An ad from World Vision advertised on Channel Seven today: A gift that lasts a lifetime | World Vision Australia (another Aussie mentioned TV personality's Melissa Doyle's story to me previously, so World Vision's promotion of this story is effective)
Eleven years ago, I [Melissa Doyle] sponsored a little girl in Mongolia. Today she's following her dreams at university. Child sponsorship empowers children to overcome poverty in all its forms. It's the gift that lasts a lifetime
I'm not skeptical that the "little girl" has gone to university, but I'm skeptical about whether World Vision can claim credit for it.
While Mongolians may be stereotyped as a country of nomadic herders, by non-Mongolians and Mongolians alike, data from UNESCO indicates that a significant number of Mongolians go to university, and that women aren't under-represented at uni overall.
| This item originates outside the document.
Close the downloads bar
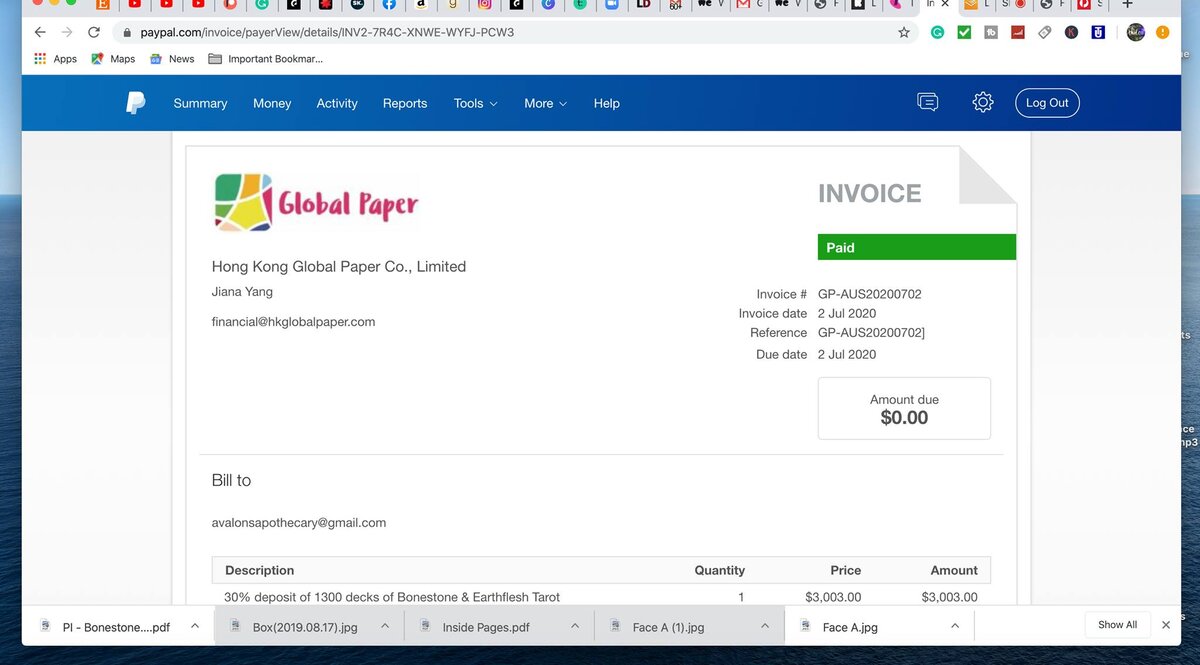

Anecdotally speaking, I've heard that sometimes people from the countryside go to the capital Ulaanbaatar to get an education, and don't return to the countryside afterwards.
As background, I've heard that Mongolians from rural areas often go to boarding school, and start education later and finish education later.
Mongolia is only 2% Christian, so there could be an ulterior reason for an Evangelical Christian charity to target little Mongolian girls rather than little Australian or American girls. (Their FAQ on this, Wikipedia section on evangelism)
Is World Vision's child sponsorship program responsible for people going to university in Mongolia? Also, compared to countries where World Vision advertises for aid, do Mongolians have difficulty going to university?